***** Raw data *****

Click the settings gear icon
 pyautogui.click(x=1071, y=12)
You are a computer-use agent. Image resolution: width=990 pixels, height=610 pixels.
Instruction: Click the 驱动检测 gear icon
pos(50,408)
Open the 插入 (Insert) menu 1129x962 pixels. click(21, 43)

*****
***** Raw data *****

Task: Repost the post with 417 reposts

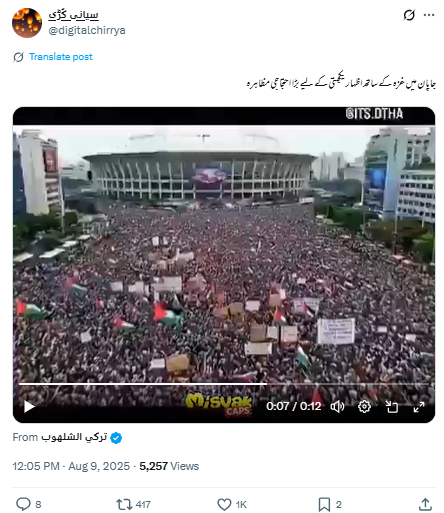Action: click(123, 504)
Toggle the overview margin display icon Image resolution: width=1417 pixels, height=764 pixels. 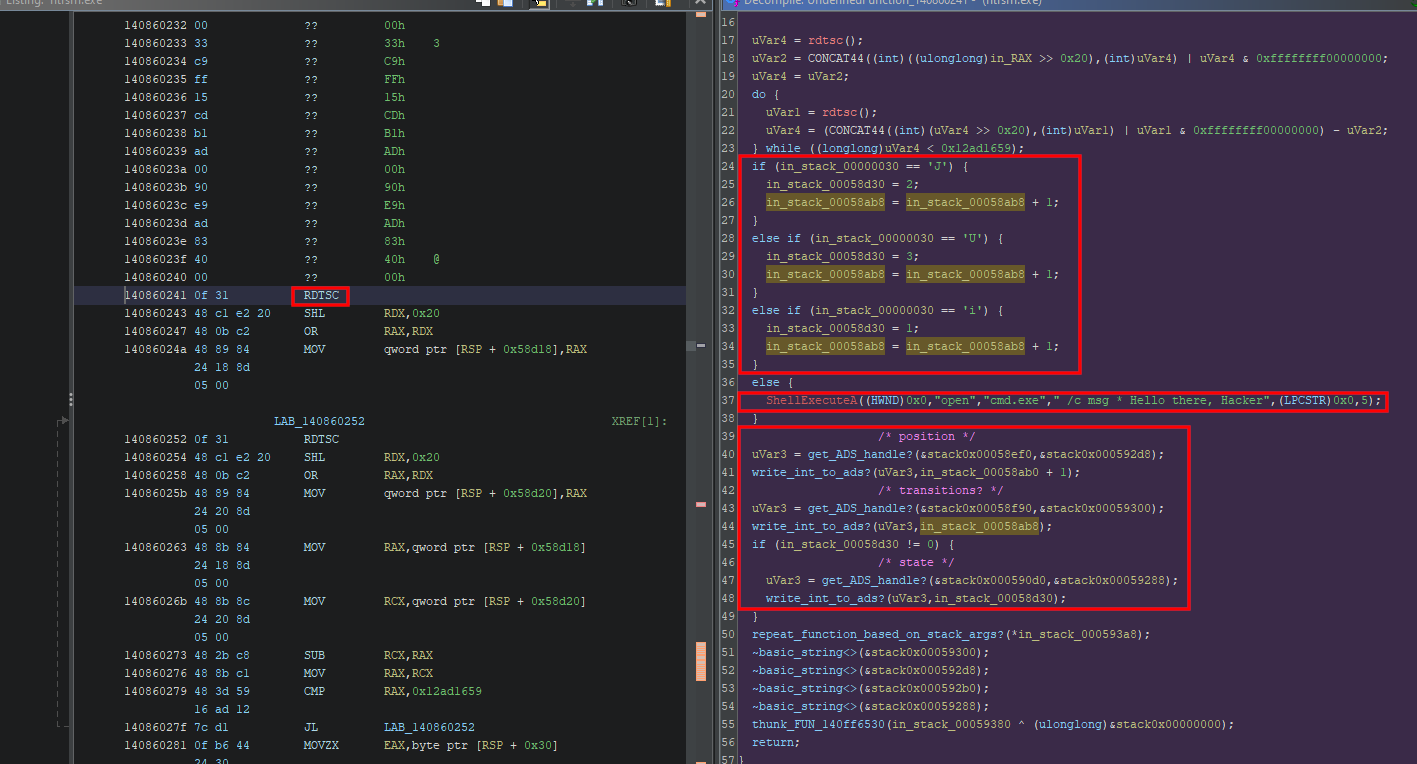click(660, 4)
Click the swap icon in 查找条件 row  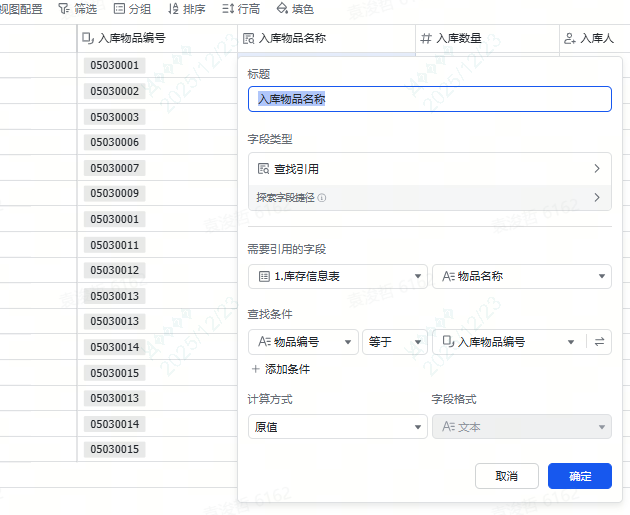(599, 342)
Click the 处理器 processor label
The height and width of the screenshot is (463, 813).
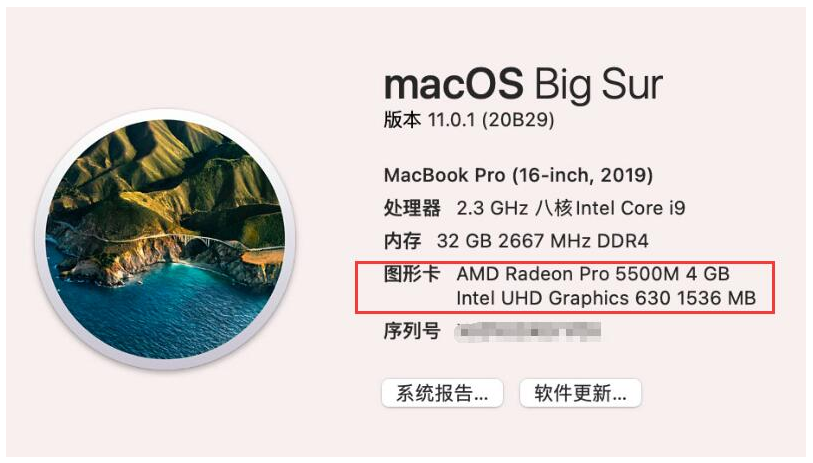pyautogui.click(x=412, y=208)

*****

_Task to carry out:_ In the data above, start at the line that has "You are a computer-use", stop after the line that has "Open the 插入", and print every line in between exactly as it stands.

_Solution for this task:_
You are a computer-use agent. Image resolution: width=990 pixels, height=610 pixels.
Instruction: Click the 驱动检测 gear icon
pos(50,408)
Open the 插入 (Insert) menu 1129x962 pixels. click(21, 43)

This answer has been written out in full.